Because I desperately needed her, needed to feel her with me.
And those words, sleep well I am still here, are exactly what she'd text me, if she could.
The fine patterns on the artwork came from a cross-stitch pattern and my great-grandmother and Nana did cross-stitch and I thought, I'll put them in the artwork too, and then I'll have three generations of women with me as I sleep.
The thing is, it really did give me comfort. I'd walk into my bedroom during the month of the show and see the artwork, and feel her with me. I'd lay down exhausted in my bed, tears rolling down my cheeks, and I'd feel like she was saying sleep well, I'm still here to me and it'd calm me down and make me feel like everything would be okay. As she always said, sleep is a great healer. Go to sleep and in the morning, things will feel better, she'd always say. And she was right.

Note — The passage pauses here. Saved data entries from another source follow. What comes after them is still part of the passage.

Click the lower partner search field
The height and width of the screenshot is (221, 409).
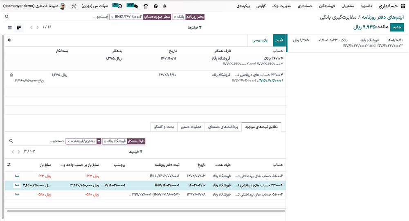(41, 141)
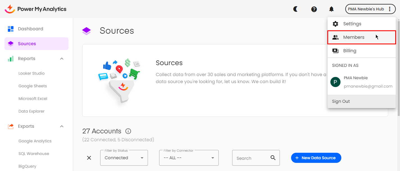Select Billing from the account menu
The width and height of the screenshot is (400, 171).
(x=349, y=51)
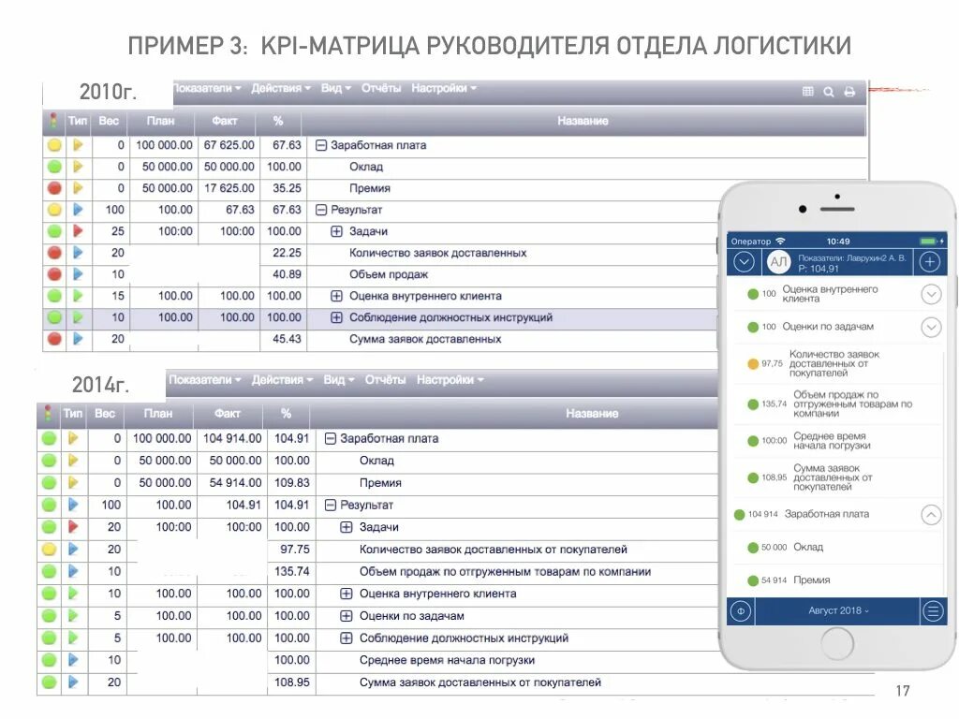
Task: Expand Оценка внутреннего клиента in the 2014 table
Action: [x=347, y=593]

We all do what it takes during difficult times to get us through.
The making of this artwork, and having it beside me these few months, has been a big part of what got me through these last months. Strike that tense. What gets me through.
Since the show I've moved rooms but I took the artwork with me. It's not hung yet. It sits beside my bed, leaned up against the brown paper and just underneath the random white stripe I painted. I look at it as I go to bed and as I wake. On the days [like today] where all I want to do is to curl up and stay in bed and not face anything or anyone, knowing she's with me helps me find the strength to get up and have a shower and keep putting one foot in front of the other.
I feel so fortunate to have had her as a mother. To her near me now. To feel her strongly still.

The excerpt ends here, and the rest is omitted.